# Question about deleting photos (culling) in Cloudy and sync'd Classic libraries.



## mikebore (May 29, 2020)

With a Cloudy library and a sync'd Classic Library what happens when deleting photos (eg culling duds and dupes) from either. 

Are the following two statements correct?

1. If I delete a photo (including its referenced original) in a sync'd collection in Classic, it will remove it from the Cloud, hence it will be deleted from Cloudy.

2. If I delete a photo from Cloudy, it will remove it from the Cloud so Classic will show it as unsync'd, but not delete it. 

If this is the case then it raises a question about culling. I would like to do most of my culling  on Cloudy on my iPad, but if I do this the duds and dupes will remain in Classic but show as unsync'd. Can I filter to find all unsync'd photos in Classic and then delete them (and their originals) from Classic to keep the two libraries in step?

Thanks.


----------



## johnbeardy (May 29, 2020)

1. Yes - deleted everywhere
2. Yes, but only if it has synced into Classic.

Synced photos in Classic are the opposite of All Synced Photos. So select all in ASP, go to All Photographs and Edit > Select Inverse. That's only true for photos which have synced down into Classic.


----------



## mikebore (May 29, 2020)

Thanks for quick and helpful reply John

As my intention is to have the everything sync'd down in Classic the Select Inverse > Delete should work.


----------



## mikebore (May 29, 2020)

Ooops, just thought of a snag. I have about 500 videos in my Cloudy which I understand will download to Classic but show as unsync'd. If I use the Select Inverse method, these would be deleted. Maybe this doesn't matter, need to think about that.


----------



## johnbeardy (May 29, 2020)

Sorry, I forgot about that. Assuming the videos are in synced collections, you could also pick those up with smart collections which look for the collection names of synced collections.  But you're going to have to get into such gymnastics if you try to implement a Cloudy-first workflow which includes Classic. Once Classic is involved, it's the boss.


----------



## Jim Wilde (May 29, 2020)

If culling in Cloudy, I only use the reject flag....then later I'll filter for rejects in Classic and delete them from there.


----------



## mikebore (May 29, 2020)

Jim Wilde said:


> If culling in Cloudy, I only use the reject flag....then later I'll filter for rejects in Classic and delete them from there.

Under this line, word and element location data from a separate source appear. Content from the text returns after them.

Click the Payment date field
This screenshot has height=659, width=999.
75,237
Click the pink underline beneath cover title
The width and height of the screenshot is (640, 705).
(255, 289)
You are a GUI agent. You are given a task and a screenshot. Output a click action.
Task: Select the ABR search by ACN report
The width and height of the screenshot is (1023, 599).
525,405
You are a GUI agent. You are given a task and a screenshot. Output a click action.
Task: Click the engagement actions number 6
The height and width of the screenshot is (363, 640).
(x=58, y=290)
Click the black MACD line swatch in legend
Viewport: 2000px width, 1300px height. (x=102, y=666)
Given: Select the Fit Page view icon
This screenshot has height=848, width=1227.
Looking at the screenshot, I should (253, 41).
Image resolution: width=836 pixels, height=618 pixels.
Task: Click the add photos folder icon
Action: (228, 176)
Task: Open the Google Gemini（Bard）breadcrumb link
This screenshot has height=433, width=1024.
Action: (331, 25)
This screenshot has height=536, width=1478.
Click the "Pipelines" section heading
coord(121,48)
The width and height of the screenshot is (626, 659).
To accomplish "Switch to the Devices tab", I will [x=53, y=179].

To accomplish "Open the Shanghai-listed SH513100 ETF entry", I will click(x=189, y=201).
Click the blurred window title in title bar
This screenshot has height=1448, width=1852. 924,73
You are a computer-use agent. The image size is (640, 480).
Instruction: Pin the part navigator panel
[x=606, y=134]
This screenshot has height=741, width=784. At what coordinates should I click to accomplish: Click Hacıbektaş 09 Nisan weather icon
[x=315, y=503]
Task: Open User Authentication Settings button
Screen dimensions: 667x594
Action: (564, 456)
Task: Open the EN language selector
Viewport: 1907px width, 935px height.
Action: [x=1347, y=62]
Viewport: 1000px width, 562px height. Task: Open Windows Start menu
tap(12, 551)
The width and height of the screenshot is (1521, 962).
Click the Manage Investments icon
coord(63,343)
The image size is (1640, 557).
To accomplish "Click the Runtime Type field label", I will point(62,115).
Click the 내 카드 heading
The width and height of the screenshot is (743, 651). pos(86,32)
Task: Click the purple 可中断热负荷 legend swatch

Brilliant, that is what I needed to know! I really like the flick up/flick down tool on the iPad.

Thanks.


----------



## johnbeardy (May 29, 2020)

Yes, and that is what I do. It was more important before Adobe finally added the Deleted Items trash, but it's still a good safeguard because it ensures that you do have a local copy and hopefully  a backup, too.


----------